Story by Laura Christman
Photos by Taryn Burkleo
MANZANITA IS a plucky plant, happy to grow where soils are meager and summers miserable. The North State is thick with it. The ubiquitous woody evergreen takes varied forms: sprawling, brushy or treelike with dramatic branching and smooth — sometimes curled — mahogany-colored bark.
“There are 67 species of manzanita, 60 of which call California home,” says Michael Kauffmann, an author of “Field Guide to Manzanitas.”
The Redding area’s signature species is whiteleaf manzanita with grayish-green leaves and often growing in thickets. Greenleaf manzanita with deep-green foliage takes root slightly higher in the foothills. Ground-hugging pinemat manzanita is common in mountain areas like Lassen Volcanic National Park. One unique species, Mallory’s manzanita, only grows in Shasta County. Leathery leaves containing oils help manzanitas retain moisture in scorching places. They have additional tricks, too.
“To conserve water, many species keep their leaves at such an angle as to minimize direct sunlight,” Kauffmann says. Tiny hairs on leaves also offer sun protection for various manzanitas.
Manzanita is adapted to wildfire and is one of the first plants to reclaim scorched ground. Fire triggers germination of whiteleaf seeds that lie dormant in the ground for years. Greenleaf resprouts from root burl. But fire recovery is only part of the plant’s fiery reputation.
“When people see manzanita, they automatically assume it is designed to burn often and with high intensity. That’s a false assumption,” says Jennifer Gibson, chief of resource management and interpretation at Whiskeytown National Recreation Area.
The burn window is narrow, she says. Manzanita is at the highest fire risk when leaves lose critical moisture in the dry season, resulting in a higher ratio of oils. “When we get to July, August, September, October, that is a really dangerous time,” Gibson says.
Dead branches within a plant add to the fuel load. Cal Fire’s defensible space rules concerning native vegetation near homes are important to follow, Gibson says.

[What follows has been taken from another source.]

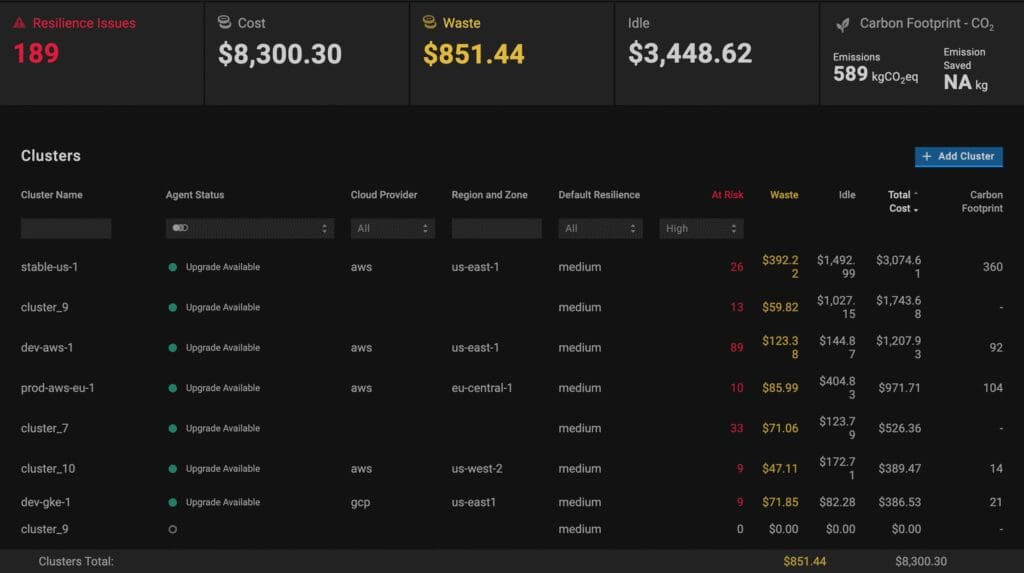Sort by the Waste column header
Viewport: 1024px width, 573px height.
coord(784,195)
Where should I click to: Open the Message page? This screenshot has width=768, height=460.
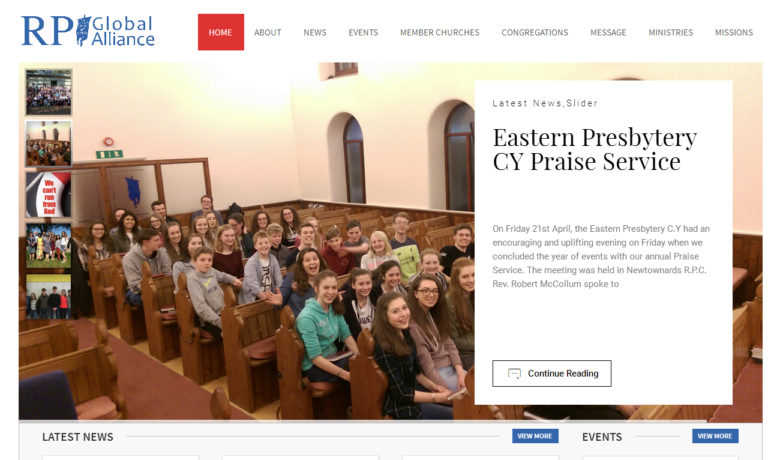[x=608, y=32]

“Cut back, prune and thin,” she says of manzanita. But there’s no need to scrape property clear. Manzanita is an important plant for soil health, wildlife and the beauty of natural areas, and they are quite diverse.
Mallory’s manzanita looks like whiteleaf, but rubbing a leaf reveals the true identity. Mallory’s foliage is fuzzy. “The leaves feel like felt,” Gibson says.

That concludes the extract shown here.